ABOUT THIS TASK | Beneath this task are records; state how many of their lines hold the word "will", and nothing else.

SUPPLIED DATA |

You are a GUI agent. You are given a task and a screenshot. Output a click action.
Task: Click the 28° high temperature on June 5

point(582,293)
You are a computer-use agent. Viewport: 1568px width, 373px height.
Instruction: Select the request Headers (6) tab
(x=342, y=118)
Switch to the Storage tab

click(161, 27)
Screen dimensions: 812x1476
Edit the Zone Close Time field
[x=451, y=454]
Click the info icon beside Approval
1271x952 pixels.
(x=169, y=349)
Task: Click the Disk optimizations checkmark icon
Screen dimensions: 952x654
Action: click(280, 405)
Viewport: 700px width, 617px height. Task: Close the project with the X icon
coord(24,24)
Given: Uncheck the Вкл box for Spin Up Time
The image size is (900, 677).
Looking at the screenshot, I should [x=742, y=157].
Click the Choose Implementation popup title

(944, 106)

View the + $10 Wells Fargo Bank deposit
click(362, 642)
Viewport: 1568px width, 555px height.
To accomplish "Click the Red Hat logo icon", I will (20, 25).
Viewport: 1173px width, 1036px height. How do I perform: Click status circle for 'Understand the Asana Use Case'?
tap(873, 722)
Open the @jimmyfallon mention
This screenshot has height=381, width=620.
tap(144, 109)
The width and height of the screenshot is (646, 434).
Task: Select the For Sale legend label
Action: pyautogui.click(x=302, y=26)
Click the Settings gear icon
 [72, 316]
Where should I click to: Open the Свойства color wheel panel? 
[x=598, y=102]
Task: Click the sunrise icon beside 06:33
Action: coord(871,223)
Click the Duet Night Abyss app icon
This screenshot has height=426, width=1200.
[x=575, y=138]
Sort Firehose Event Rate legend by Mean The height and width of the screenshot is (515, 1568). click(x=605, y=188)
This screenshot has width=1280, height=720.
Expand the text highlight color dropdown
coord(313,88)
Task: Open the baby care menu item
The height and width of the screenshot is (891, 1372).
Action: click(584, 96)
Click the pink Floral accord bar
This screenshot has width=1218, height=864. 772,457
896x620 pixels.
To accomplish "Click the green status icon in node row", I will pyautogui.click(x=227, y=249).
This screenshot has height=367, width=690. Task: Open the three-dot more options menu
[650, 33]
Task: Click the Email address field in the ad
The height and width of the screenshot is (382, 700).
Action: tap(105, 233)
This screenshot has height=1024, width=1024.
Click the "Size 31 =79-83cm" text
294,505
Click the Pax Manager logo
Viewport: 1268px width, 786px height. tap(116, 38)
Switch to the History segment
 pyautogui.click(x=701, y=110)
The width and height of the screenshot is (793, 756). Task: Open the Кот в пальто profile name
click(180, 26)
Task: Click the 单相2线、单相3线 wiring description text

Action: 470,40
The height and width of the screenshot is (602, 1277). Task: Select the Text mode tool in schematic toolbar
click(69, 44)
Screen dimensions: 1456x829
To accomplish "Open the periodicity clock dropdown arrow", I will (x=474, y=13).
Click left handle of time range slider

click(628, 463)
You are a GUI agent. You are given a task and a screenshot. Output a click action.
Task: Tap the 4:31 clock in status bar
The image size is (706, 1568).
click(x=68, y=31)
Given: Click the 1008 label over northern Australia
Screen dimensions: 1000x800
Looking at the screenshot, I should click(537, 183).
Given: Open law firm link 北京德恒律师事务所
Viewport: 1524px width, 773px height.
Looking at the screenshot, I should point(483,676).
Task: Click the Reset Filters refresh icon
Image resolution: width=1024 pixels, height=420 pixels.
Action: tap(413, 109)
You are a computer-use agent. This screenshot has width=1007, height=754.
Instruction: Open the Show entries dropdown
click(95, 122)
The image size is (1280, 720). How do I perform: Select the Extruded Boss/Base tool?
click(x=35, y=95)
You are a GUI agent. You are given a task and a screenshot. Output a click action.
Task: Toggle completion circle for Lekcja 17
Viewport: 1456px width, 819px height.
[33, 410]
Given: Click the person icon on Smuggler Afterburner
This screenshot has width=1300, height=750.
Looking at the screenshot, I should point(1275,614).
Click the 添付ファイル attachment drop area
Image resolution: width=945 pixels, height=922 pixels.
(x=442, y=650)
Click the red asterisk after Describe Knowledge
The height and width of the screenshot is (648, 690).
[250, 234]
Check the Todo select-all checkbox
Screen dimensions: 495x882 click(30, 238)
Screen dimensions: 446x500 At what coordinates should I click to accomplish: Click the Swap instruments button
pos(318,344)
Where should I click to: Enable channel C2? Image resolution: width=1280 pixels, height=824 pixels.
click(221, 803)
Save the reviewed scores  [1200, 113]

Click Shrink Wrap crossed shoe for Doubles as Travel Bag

EXERCISE OUTPUT | 3